Ripple price has received a major boost after the company locked up 55 billion XRP tokens in an escrow account as part of an effort that seeks to control supply in the market. The Fintech startup is to release 1 billion tokens every month for Ripple use. Any unused tokens will be placed back in escrow.
Escrow Lock up Impact
People can now mathematically verify the maximum supply of Ripple tokens in supply at any given time. Secured escrow account also creates certainty for XRP supply as the Fintech startup continues to demonstrate tremendous track record when it comes to supporting the ecosystem.
Regulating the amount of XRP tokens in supply underscores the company commitment to building liquidity and a healthy trusted market. Initially, there were concerns that flooding of the coins could lead to a price crash.
The move to control token supply appears to have strengthened investors’ confidence in the cryptocurrency after coming under pressure in recent weeks. Trading volumes have swelled up in the aftermath of the escrow development to nearly $700 million. Nearly half of the Ripple’s trading volumes comes from exchanges in South Korea, led by Bithumb and Coinone.
XRP Price analysis
Ripple price had initially dropped to $0.205 amidst concerns of the number of tokens in supply. The cryptocurrency has since bounced back and is currently trading at the $0.247 handle. The crypto faces immediate resistance at the $0.255 mark, which is a key resistance. A close above the level could see the cryptocurrency making a push for its all-time highs of $0.28.
On the downside, XRP price is protected by a key support level at $0.22. A close below this handle could result in the cryptocurrency dropping to the $0.20 mark. With the price above $0.23, the digital currency is currently trading in an uptrend.

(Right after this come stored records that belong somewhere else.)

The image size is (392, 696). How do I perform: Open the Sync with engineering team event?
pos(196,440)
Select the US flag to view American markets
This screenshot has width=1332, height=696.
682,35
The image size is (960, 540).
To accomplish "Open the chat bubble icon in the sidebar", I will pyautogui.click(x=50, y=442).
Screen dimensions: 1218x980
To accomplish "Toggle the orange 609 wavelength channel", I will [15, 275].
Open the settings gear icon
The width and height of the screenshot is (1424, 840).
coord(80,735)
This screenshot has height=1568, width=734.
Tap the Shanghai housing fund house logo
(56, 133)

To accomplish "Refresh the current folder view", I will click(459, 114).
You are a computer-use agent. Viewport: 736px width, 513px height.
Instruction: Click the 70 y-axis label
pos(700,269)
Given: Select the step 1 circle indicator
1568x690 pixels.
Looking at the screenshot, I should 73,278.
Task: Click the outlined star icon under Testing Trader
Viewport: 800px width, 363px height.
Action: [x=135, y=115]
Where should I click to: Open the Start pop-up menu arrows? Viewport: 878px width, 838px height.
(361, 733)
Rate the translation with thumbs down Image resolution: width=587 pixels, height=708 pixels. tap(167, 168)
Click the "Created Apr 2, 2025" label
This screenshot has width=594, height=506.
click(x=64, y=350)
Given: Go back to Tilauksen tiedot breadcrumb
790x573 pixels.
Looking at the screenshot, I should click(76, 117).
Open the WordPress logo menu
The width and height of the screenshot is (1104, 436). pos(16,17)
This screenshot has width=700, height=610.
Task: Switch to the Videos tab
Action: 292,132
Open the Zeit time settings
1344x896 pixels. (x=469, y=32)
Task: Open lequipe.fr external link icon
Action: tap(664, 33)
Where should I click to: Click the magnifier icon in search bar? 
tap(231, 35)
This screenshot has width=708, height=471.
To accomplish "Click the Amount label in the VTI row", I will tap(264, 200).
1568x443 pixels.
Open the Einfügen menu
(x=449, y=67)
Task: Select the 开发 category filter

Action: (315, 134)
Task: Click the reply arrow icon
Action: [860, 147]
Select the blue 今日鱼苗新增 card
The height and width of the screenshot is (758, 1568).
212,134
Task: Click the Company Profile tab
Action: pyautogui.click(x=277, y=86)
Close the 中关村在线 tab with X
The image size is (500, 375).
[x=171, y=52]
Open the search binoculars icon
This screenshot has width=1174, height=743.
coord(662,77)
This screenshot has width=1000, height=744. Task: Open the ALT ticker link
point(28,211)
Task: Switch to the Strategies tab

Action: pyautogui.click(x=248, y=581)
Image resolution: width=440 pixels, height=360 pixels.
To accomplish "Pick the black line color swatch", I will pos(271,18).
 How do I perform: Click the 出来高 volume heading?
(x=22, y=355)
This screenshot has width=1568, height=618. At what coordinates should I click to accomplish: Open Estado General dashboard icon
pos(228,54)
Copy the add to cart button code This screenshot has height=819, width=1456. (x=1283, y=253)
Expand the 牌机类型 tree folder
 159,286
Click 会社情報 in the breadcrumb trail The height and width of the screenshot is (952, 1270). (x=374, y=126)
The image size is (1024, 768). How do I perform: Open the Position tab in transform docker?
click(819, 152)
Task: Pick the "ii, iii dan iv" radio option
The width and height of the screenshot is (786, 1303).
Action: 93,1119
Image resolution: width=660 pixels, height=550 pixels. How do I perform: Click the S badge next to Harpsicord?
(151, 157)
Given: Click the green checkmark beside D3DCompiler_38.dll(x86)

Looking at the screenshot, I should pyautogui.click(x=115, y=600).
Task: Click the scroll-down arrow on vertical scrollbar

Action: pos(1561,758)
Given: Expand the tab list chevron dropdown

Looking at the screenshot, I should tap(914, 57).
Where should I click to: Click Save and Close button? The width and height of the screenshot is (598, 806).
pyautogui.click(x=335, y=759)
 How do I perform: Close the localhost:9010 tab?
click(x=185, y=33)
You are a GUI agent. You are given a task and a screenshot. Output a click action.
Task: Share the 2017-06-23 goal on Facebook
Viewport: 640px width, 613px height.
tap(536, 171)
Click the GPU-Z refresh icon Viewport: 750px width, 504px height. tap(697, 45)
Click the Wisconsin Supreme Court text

Unlike other digital currencies that have been trading on speculation, Ripple XRP price remains well supported by solid fundamentals. Government’s regulators and central banks are currently using Ripple’s underlying technology and currency.
XRP has grown in popularity in part because it remains one of the fastest, efficient and most scalable digital asset in the world. Each transaction on Ripple system is normally processed in under 4 seconds in comparison to two minutes for Ethereum and over an hour for Bitcoin.
Institutions are increasingly using the digital currency for cross-border payments given that the blockchain can be scaled to handle up to 1500 transactions a second.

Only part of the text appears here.